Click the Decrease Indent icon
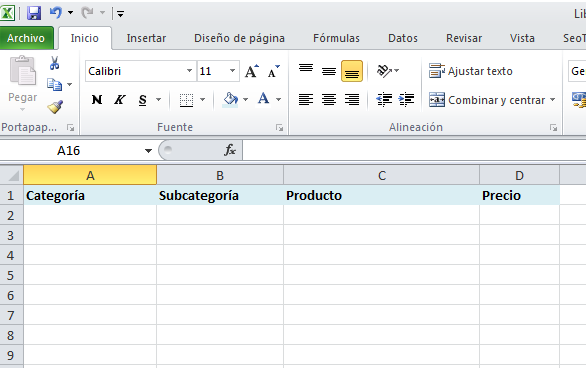Screen dimensions: 586x368 point(384,99)
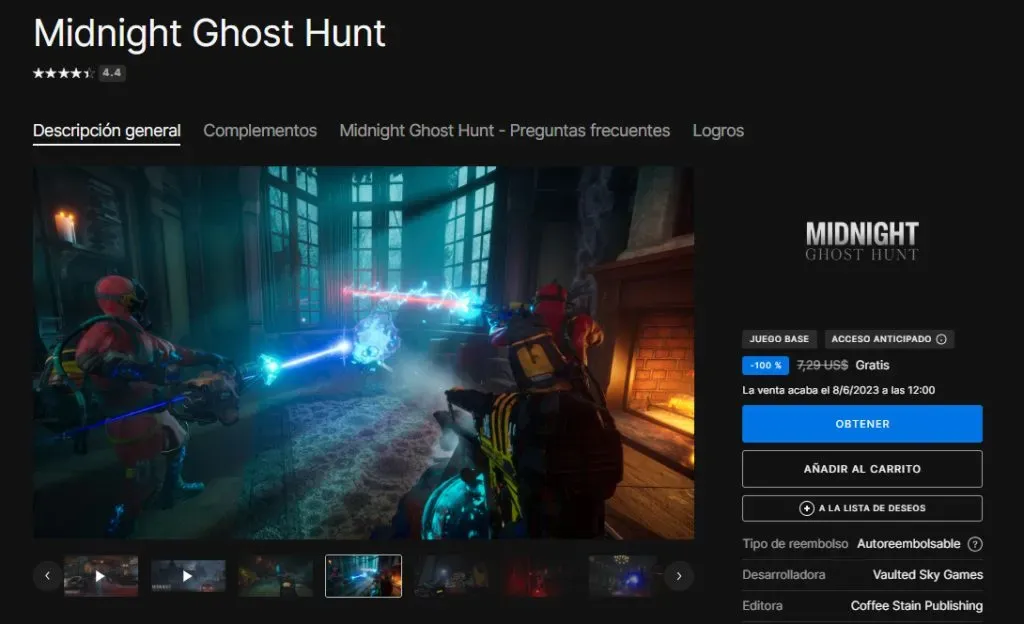The width and height of the screenshot is (1024, 624).
Task: Select the red-tinted sixth carousel thumbnail
Action: click(537, 576)
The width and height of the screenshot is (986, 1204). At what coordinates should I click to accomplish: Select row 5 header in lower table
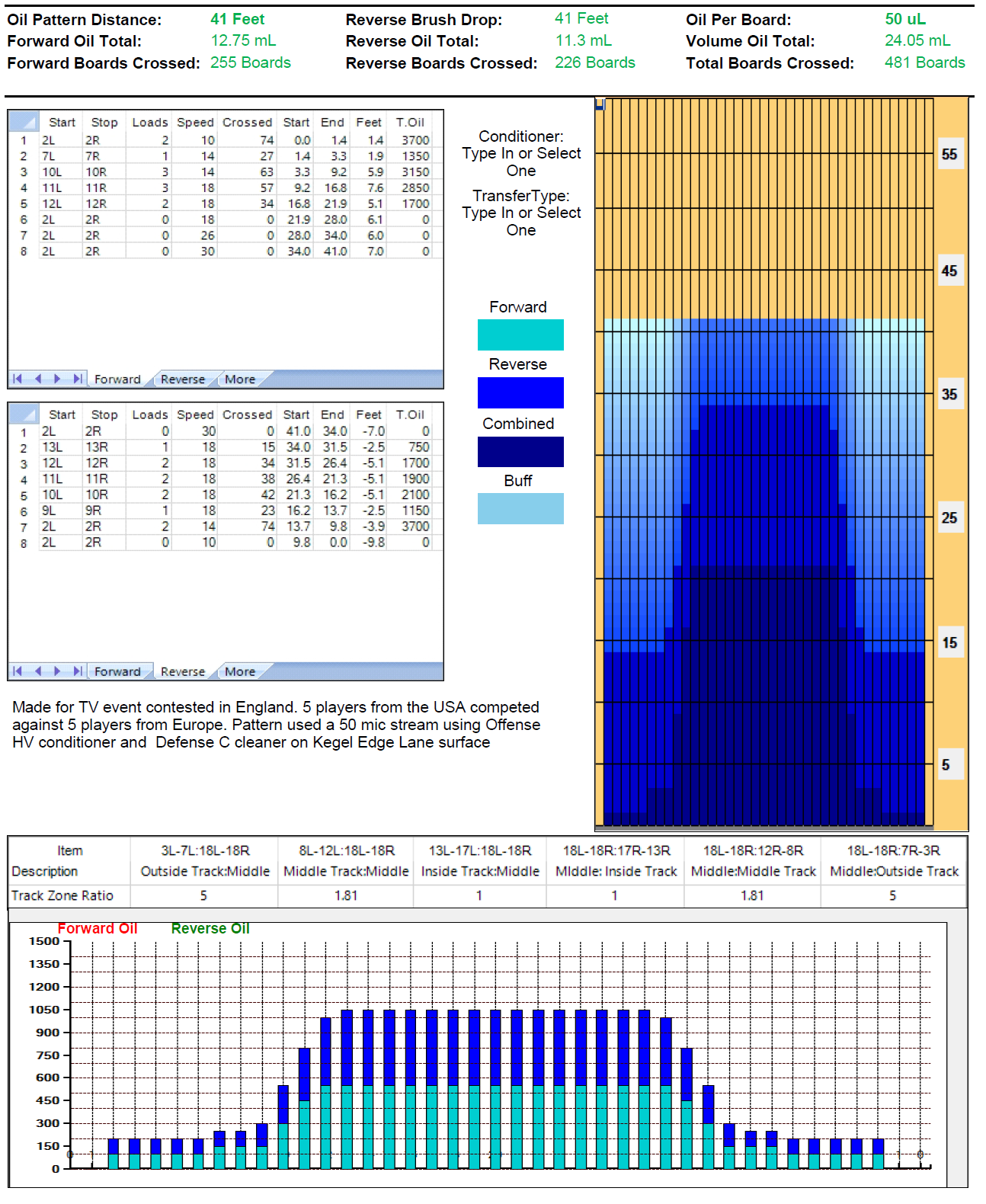24,495
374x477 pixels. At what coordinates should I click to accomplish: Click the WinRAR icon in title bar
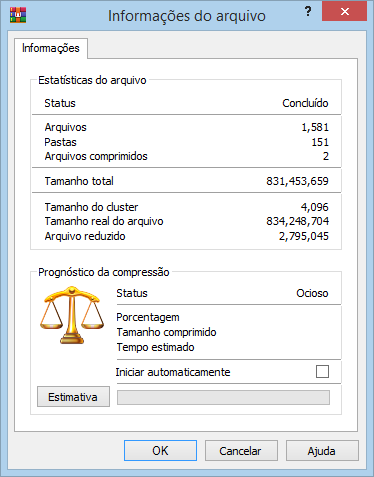tap(18, 15)
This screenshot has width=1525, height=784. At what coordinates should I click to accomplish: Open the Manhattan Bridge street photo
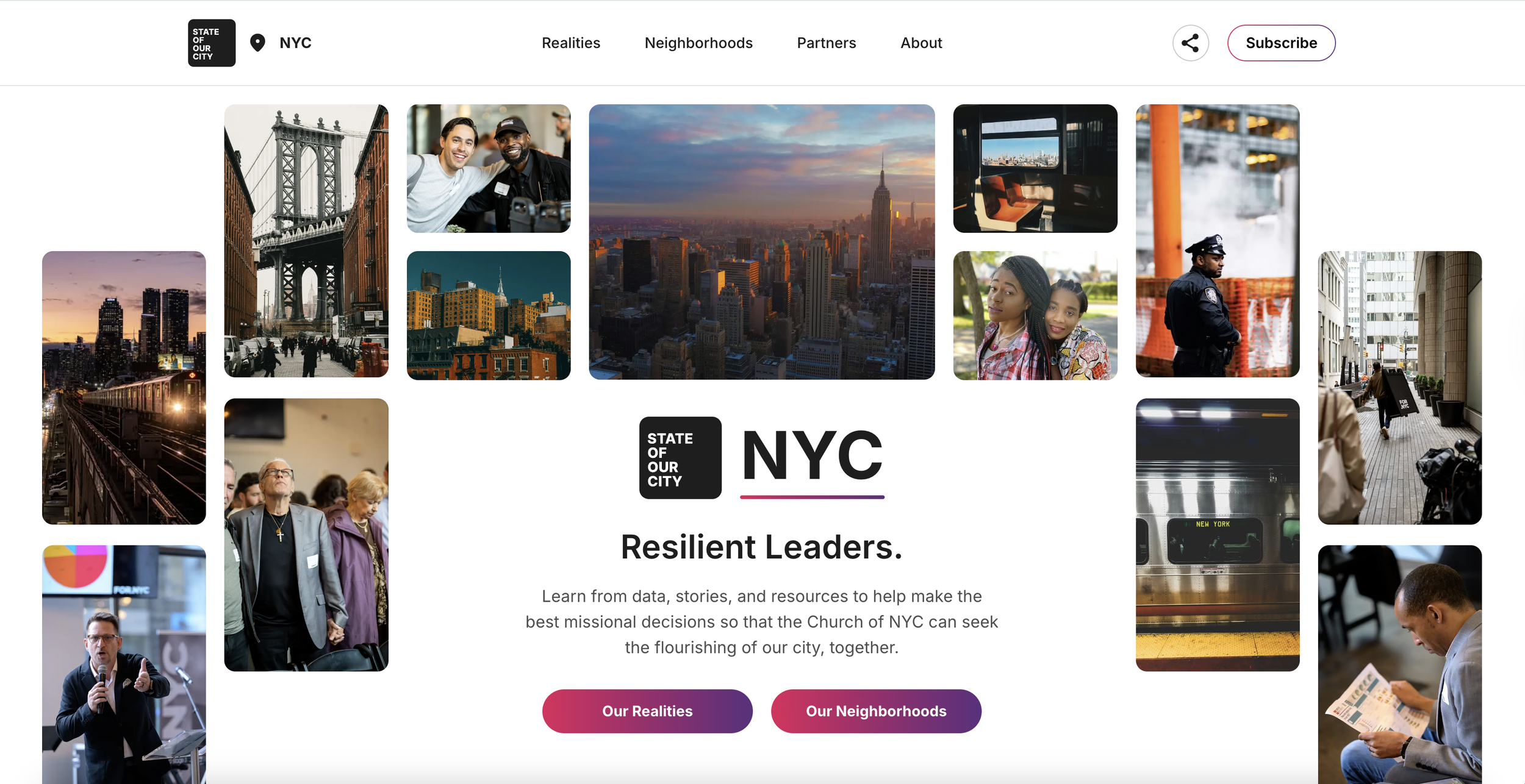click(x=306, y=241)
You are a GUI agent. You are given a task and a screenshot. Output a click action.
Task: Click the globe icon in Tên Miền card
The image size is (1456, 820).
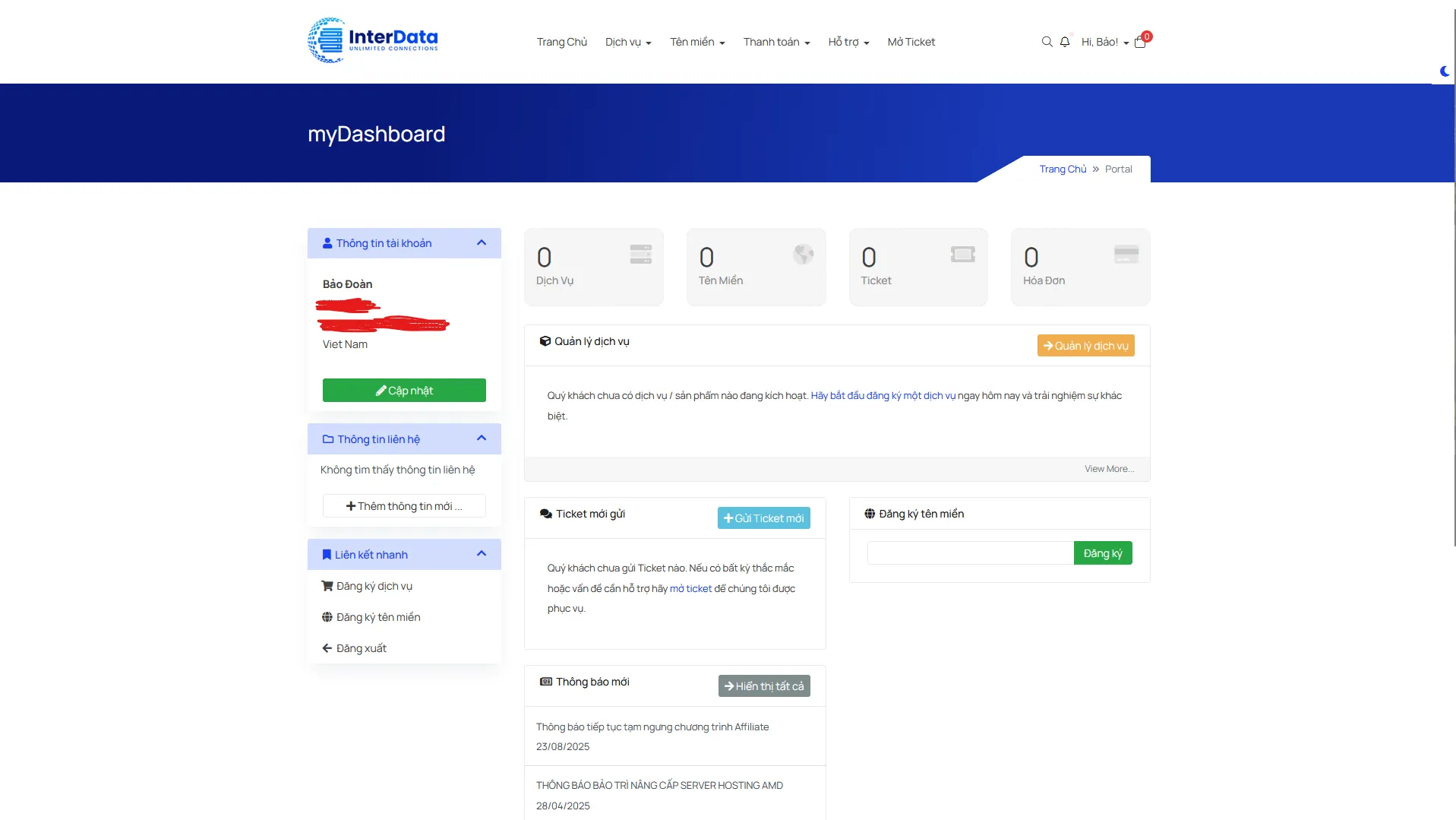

-- Instructions to follow --
Your task is to set down the records shown above exactly, minus any pictures.

-- Exercise solution --
Click the Decrease Indent icon
Screen dimensions: 586x368 point(384,99)
The width and height of the screenshot is (1024, 624).
Task: Select the red-tinted sixth carousel thumbnail
Action: click(537, 576)
The width and height of the screenshot is (986, 1204). At what coordinates should I click to accomplish: Select row 5 header in lower table
24,495
374x477 pixels. At what coordinates should I click to accomplish: Click the WinRAR icon in title bar
tap(18, 15)
This screenshot has width=1525, height=784. At what coordinates should I click to accomplish: Open the Manhattan Bridge street photo
click(x=306, y=241)
You are a GUI agent. You are given a task and a screenshot. Output a click action.
Task: Click the globe icon in Tên Miền card
The image size is (1456, 820).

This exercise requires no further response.